■ STATED TASK A: Reproduce the essay on the inner critic, everything from "Epiphany Space is" down to "born to create.", with "foe" substituted for "enemy".
■ STATED TASK B: Write the next part of the essay on the inner critic, starting after its final sentence.

■ TEXT EXTRACT:
Epiphany Space is focusing this month to going after that most insidious, relentless enemy of creativity, the inner critic. The inner voice that’s not you, it’s an echo of your past, of all the words spoken over you that you’re work isn’t good enough, original enough, whatever enough. And the assault is not against your work. It’s against you, against me, the walking, talking, breathing imago Dei who was born to create.
I’m writing this article to myself, so I’m inviting you into a slice of my creative story, one that in some seasons feels like a victory lap and others like being moored in creative quicksand. Times when brilliance flows from my mind to my fingers to the screen, and times when, well, the incredibly horrible first draft shows up on the page, work so bad that it screams at you to walk away from the keyboard and never come back. Or worse—thankfully, this one’s rare—I sit for hours, and nothing gets on the page at all.

■ DATA:
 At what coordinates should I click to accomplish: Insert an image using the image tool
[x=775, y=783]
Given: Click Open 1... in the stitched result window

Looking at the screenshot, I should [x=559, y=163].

■ EXERCISE ANSWER A:
Epiphany Space is focusing this month to going after that most insidious, relentless foe of creativity, the inner critic. The inner voice that’s not you, it’s an echo of your past, of all the words spoken over you that you’re work isn’t good enough, original enough, whatever enough. And the assault is not against your work. It’s against you, against me, the walking, talking, breathing imago Dei who was born to create.

■ EXERCISE ANSWER B:
The Sneakiest Manifestation of the Inner Critic
I have a compelling vision for my art, which is writing novels. It’s not the be-all-end-all of my life, but it is a mission from God, and it’s permanently pinned to the top of my vocational works list. Everything else needs to fit around it.
Every morning I wake up, grab a cup of coffee, and spend 30-60 minutes reviewing my carefully curated news feed for updates on events I consider important. When I decide my mind is alert enough to begin my day, I spend time in prayer with my wife and get going.
And then, the sneaky manifestation comes...the tension between wanting to get in the chair and write like a champion and the rapid arrival of “reasons” why not to do the things I tell myself I want to do. The phenomenon so universal among creatives, given names like block, silent muse, dry spell.
Get real, Ricci. It’s PROCRASTINATION. Putting off to later what I know in my heart I want to do now.
Some days, I justify putting off writing because of my untended pile of “lesser” duties and urgent matters, like bookkeeping, quarterly estimated tax payments, email content for our ministry, and the need to give daily attention to my precious tomato garden. Other times it’s the realization that I’ve neglected to make a real plan for my day. The worst one? It’s straight-up “I don’t want to” or “I don’t feel like doing it.” I’m tired, beat down by all the must-dos of life, and just want to veg out.
Am I the only one?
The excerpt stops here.